Gesù modello d’empatia integrale

(Fonte Fonte_globalworship_tumblr_com)

L’empatia di Gesù è evidente e presente in molti passaggi del Nuovo Testamento. è riscontrabile in maniera chiara nella narrazione della guarigione dei due ciechi di Gerico (Mt 20,29-34). In tale circostanza l’empatia autentica di Gesù davanti ai due uomini che implorano la guarigione, è percepibile nelle sue azioni e parole. Pertanto, è fondamentale, per il nostro cammino di crescita come credenti, comprendere e riconoscere come Gesù possa essere modello di empatia integrale: cioè di empatia cognitiva, affettiva, compassionevole, prosociale, salvatrice e spirituale.

Empatia cognitiva: Gesù comprende profondamente la difficile situazione sociale in cui versano i malati emarginati che si rivolgono a lui per essere sollevati dalle loro sofferenze e guarire dalle loro malattie. Perciò, Gesù vede e si rende conto del dolore dei due ciechi di Gerico che soffrono per il rifiuto e l’intolleranza della «folla che li rimproverava» (v. 31). Gesù “si mette nei loro panni”. Pertanto, al loro grido (v. 30), sceglie di fermarsi e di porsi in ascolto delle loro sofferenze (v. 32).

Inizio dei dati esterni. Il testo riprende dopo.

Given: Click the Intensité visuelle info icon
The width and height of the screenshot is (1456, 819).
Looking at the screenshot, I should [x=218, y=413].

Empatia emotiva: Gesù accoglie con empatia i malati. Egli sente con le sue emozioni e i suoi sentimenti la loro sofferenza. Pertanto, con la sua domanda: «Che cosa volete che io faccia per voi?» (v. 32), Gesù dimostra un’accoglienza incondizionata e un ascolto empatico, lasciandosi toccare il cuore dal grido di disperazione e dall’angoscia di questi uomini: «Signore, che i nostri occhi si aprano!» (v. 33).

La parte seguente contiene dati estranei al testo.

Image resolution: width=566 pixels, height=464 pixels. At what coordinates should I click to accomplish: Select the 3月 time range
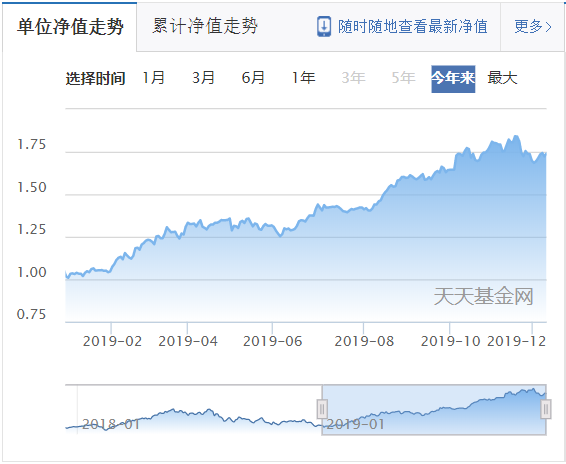[x=203, y=78]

Empatia compassionevole: La comprensione empatica, cognitiva e affettiva della sofferenza dei ciechi commuove profondamente Gesù fin “nelle sue viscere”. Tale sentimento scatena in lui una compassione e una motivazione viscerale per dare un senso e una speranza alla loro vita. Pertanto, l’espressione «Gesù ne ebbe compassione» (v. 34), che si ritrova anche in altri passaggi del Nuovo Testamento, rivela in maniera chiara questa empatia compassionevole di Gesù.

Empatia salvatrice, spirituale e prosociale: La compassione di Gesù lo porta a compiere azioni e gesti autenticamente empatici, volti a sollevare questi uomini dalla loro sofferenza; ma anche per dare testimonianza della salvezza del regno del Padre celeste. Perciò, nel caso dei due ciechi, l’empatia salvatrice, spirituale, prosociale di Gesù si manifesta nell’atto di guarigione: «Toccò loro gli occhi ed essi all’istante ricuperarono la vista e lo seguirono» (v. 34).

L’empatia integrale di Gesù diventa quindi un modello ispirante per la praxis morale del discepolo di Cristo. Infatti, ci invita integrare sempre di più l’empatia cristiana, interiorizzando i valori del Vangelo e dell’amore-carità che contribuiscono allo sviluppo del nostro giudizio morale. Dobbiamo essere anche convinti che l’empatia di Gesù curi e guarisca le nostre ferite personali e relazionali. Così, davanti alle fragilità dei nostri fratelli e sorelle, arricchiti e fortificati da questa crescita umana e spirituale, potremo anche noi essere testimoni dell’empatia integrale di Gesù e della sua Speranza salvatrice.